There were two supervised sessions per week and two 'homework' sessions for a total of 6 weeks. The class started with a gentle warm up and then moved into their own individual exercise programme based on their assessment and personal goals. Each programme contained a mixture of cardiovascular training – e.g. treadmill, bike, walking and strength training with free weights. Patients were exercised at 80% VO2max for cardiovascular work and one repetition maximum (RM) aiming for 8–10 reps for strength. All exercises were supervised and progressed by specialist physiotherapists and respiratory nurses. The exercise sessions were followed immediately by a cool-down, again led by the physio.

All patients attending the class were also given the following group educational activities; Benefits of exercise; Relaxed abdominal breathing and controlled breathing; Chest clearance techniques; Pathology of chronic lung disease (including bronchiectasis); Practical demo/advice on inhalers; Medications; Self-management; Smoking cessation; Pacing and energy conservation; Nutrition; Welfare rights and benefits; Maintenance options.

All patients received individual instruction in breathing strategies and chest clearance techniques to aid self-management. At the end of the six-week block of pulmonary rehab, patients were all encouraged to attend local maintenance groups including Active for Life (in local leisure centres) or circuit classes in various community settings (all supervised).

Endpoints

Endpoints were evaluated at baseline, onset of exacerbation, end of exacerbation (day 14), 8 weeks post-exacerbation and 12 weeks post-exacerbation.

The primary outcome was change in 6 min walk test distance from end of exacerbation (day 14 post antibiotic) to 8 weeks post-exacerbation.

Six min walk distance at 12 weeks post-exacerbation was a secondary endpoint. Additional secondary outcomes were; time to the next exacerbation, quality of life using the St Georges Respiratory Questionniare at 8 and 12 weeks, spirometry at 8 and 12 weeks, Cough symptoms measured using the Leicester cough questionnaire and COPD CAT questionnaire at 8 and 12 weeks and sputum microbiology.

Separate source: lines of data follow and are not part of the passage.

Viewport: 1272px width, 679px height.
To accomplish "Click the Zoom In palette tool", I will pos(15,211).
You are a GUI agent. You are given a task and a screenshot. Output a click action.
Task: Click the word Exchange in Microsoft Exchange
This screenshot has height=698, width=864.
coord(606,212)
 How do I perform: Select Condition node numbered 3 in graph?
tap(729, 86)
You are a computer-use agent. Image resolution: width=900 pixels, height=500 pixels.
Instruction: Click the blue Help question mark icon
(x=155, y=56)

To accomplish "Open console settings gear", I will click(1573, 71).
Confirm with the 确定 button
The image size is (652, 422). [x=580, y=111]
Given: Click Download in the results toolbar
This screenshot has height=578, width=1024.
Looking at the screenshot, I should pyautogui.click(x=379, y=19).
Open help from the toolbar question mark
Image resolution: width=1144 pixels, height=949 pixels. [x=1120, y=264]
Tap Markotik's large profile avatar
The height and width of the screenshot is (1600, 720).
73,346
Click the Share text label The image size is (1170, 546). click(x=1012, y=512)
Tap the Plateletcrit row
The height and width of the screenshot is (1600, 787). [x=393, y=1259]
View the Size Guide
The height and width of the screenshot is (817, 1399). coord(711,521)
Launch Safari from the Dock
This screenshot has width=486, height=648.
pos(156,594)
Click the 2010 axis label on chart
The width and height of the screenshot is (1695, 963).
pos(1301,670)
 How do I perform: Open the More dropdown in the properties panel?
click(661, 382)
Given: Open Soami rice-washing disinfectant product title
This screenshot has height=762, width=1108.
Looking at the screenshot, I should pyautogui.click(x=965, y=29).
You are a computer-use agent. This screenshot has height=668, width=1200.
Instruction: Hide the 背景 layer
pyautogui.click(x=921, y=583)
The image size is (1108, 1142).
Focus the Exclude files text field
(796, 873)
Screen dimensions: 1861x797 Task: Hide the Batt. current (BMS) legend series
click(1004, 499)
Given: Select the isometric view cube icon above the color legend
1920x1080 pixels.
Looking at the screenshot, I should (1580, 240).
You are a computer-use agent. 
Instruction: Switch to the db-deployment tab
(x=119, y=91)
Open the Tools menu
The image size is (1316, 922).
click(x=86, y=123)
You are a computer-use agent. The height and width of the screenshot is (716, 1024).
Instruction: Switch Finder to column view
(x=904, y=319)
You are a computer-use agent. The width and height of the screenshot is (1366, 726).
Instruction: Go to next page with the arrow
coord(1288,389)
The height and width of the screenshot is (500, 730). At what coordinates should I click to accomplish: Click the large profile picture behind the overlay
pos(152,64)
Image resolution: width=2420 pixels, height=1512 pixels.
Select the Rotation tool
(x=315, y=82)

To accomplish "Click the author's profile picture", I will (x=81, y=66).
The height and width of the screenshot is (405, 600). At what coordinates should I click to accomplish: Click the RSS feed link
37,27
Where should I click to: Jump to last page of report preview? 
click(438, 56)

As this was a pilot study, an additional objective was to identify the number of patients that would have to be recruited to demonstrate a clinically meaningful improvement in 6-min walk distance.

Statistical Analysis

Statistical analysis was performed using the Graphpad Prism v6 and R. Categorical variables are presented by frequencies and percentages and statistical differences were analysed using χ2 test or Fisher exact test when required. Continuous variables are presented as mean and standard deviation (SD) or median and interquartile range (IQR) when data are not distributed normally. Mean differences at each time point were compared using t-tests. As the objective of the study was to power a definitive future trial, no a priori power calculation was conducted. To produce estimates of how many patients would have to be recruited to achieve statistically significant results a semi-Bayesian approach, using frequentist tests but interpreting their results as probability distributions for parameter values, was used. These allowed for the uncertainty in the means and standard deviations estimated from the pilot data. Non-parametric bootstrap resamples of the data were drawn and used to construct empirical joint distributions of means and standard deviations. Simulated datasets of various sizes were then created from these distributions and used to estimate the probability of reporting statistically significant differences between group means for the 6-min walk test that were > 0 m, > 25 m, > 54 m, for different sample sizes. 25 m and 54 m were chosen as they are previously described minimum clinically important differences for the 6-min walk test.[21,22] All results are presented for the intention to treat population with a sensitivity analysis shown excluding patients with deviations from the protocol (per-protocol analysis). We defined statistical significance as a two-tailed p < 0.05 for all analyses.